Una madre marroquí decía ayer en el diario El País: «Si mi hija no puede llevar el velo, nos vamos a Marruecos: nosotros no estamos aquí por hambre.» Está muy bien dicho. El hambre y la necesidad son las cuestiones cruciales. Por hambre no sólo se quita uno el velo sino que incluso aprende catalán: y si en el pasado no lo aprendieron los padres de los charnegos fue porque en el viaje no creían haber cambiado de lengua, o sea de Estado. Las imposiciones de los autóctonos a los recién llegados dependen del hambre y de la ley. Los charnegos venían con mucha hambre pero les protegía la ley de la dictadura. La madre marroquí no tiene que lidiar con el hambre. Podrá esquivar las infamantes condiciones que algunos patrones imponen a los hambrientos; pero su hija no podrá llevar el velo en algunos lugares. Para el caso da igual que el velo quiera llevarlo su hija o la distinguida arabista Martín Muñoz. Es la ley. Y como buena ley no implica sólo a los inmigrantes. La mala ley es aquella que distingue. La que, por ejemplo, libera a los autóctonos del trámite humillante de demostrar sus conocimientos de la lengua o de la historia del lugar donde recalan.
Una buena ley, pero con un defecto de raíz. La de aceptar que los pañuelos son un símbolo religioso y que ésa es la razón por la que se prohibe su uso en algunos espacios públicos. La razón laica, es decir, el Estado, no debe prohibir los burkas, king size o mini, porque sean símbolos religiosos. El Estado laico no debe meterse en esas tegucigalpas. Mañana puedo yo fundar mi religión y presentarme en la escuela con un zapato rojo, simbolo de devoción y entrega a Los Que Pisan Fuerte. Y a ver qué pasa.
La razón por la que el Estado debe exigir neutralidad en el espacio público nada tiene que ver con la filiación del símbolo. Los burkas pueden deberse a la religión, el pudor, el exotismo, la libertad, la socialización, la higiene y hasta la subvención. Cada una de esas razones opera exclusivamente para el portador.

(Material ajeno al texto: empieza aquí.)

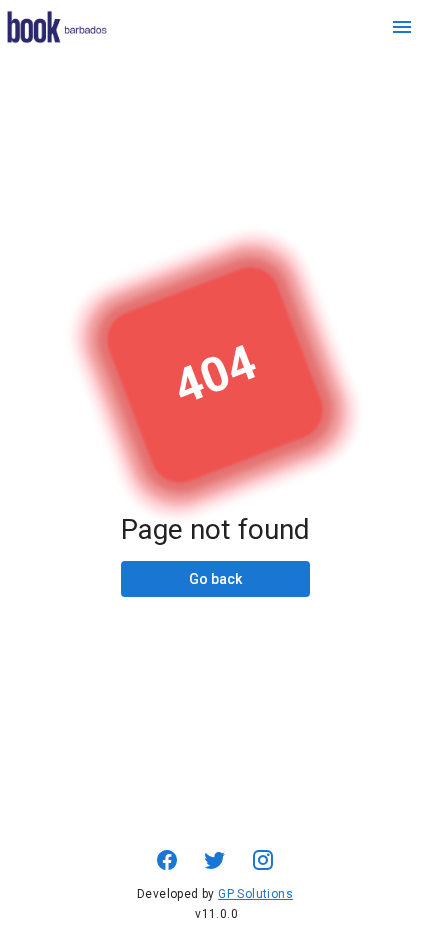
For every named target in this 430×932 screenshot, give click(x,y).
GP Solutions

Para el consenso laico que el Estado representa y ejerce el burka sólo es un angustioso símbolo de opresión y barbarie. La creencia que lo justifique es indiferente. Los cerebros que organizan cada domingo en el Estadio su habitual brainstorming colectivo pueden ignorar las atrocidades de la cruz gamada que ondean; pero a la razón pública le da igual que se trate de un símbolo político, deportivo o esotérico: es la cruz gamada de Hitler y sus adhesiones no pueden ser celebradas públicamente, porque repugnan.
Quienes han entendido esto con una brillante y ejemplar contundencia son (¡lo que es la vida!) los musulmanes. Que tapan la cara a las extranjeras no por sus creencias. Las de las extranjeras. Sino por sus creencias propias y musulmanas.